## TASK TO CARRY OUT
Copy the lines running from the one that contains "You are a computer-use" to the end of the entries below, exactly and with no pictures.

Stored data:
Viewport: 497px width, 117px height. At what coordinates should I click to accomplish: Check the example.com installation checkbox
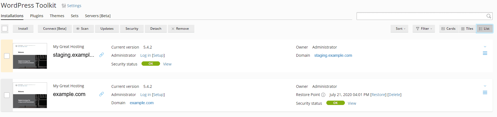(x=7, y=95)
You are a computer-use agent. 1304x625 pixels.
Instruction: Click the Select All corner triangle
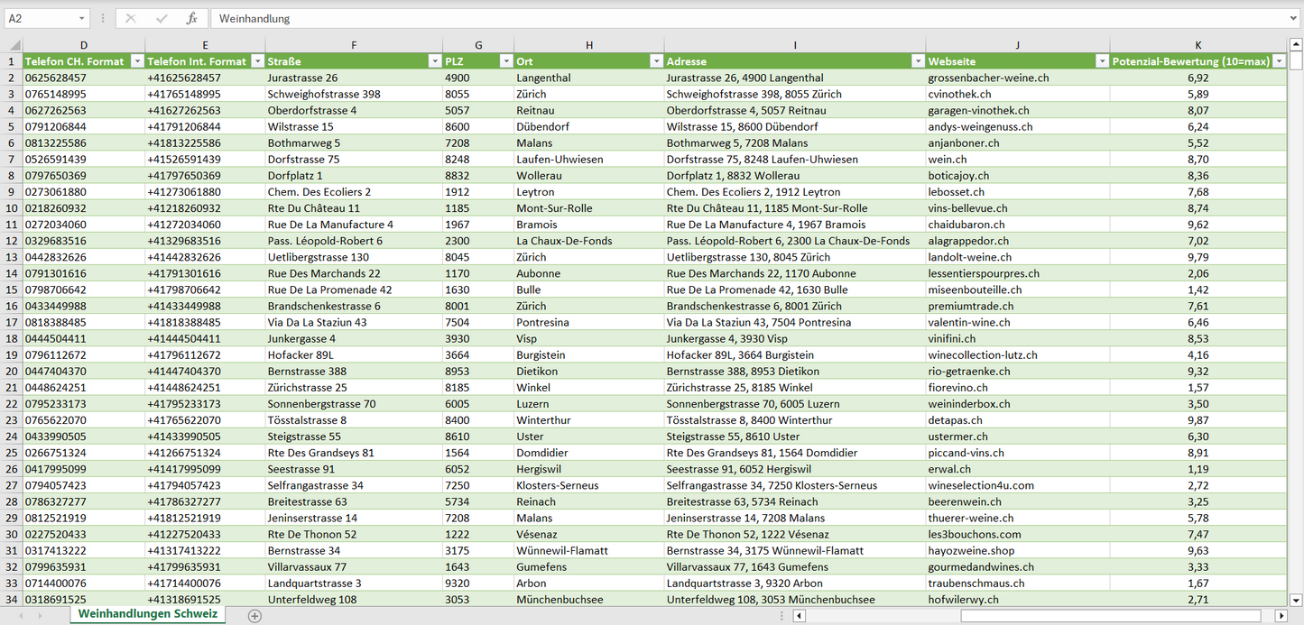pyautogui.click(x=14, y=45)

## SOLUTION TO THE PROBLEM
You are a computer-use agent. 1304x625 pixels.
Instruction: Click the Select All corner triangle
pyautogui.click(x=14, y=45)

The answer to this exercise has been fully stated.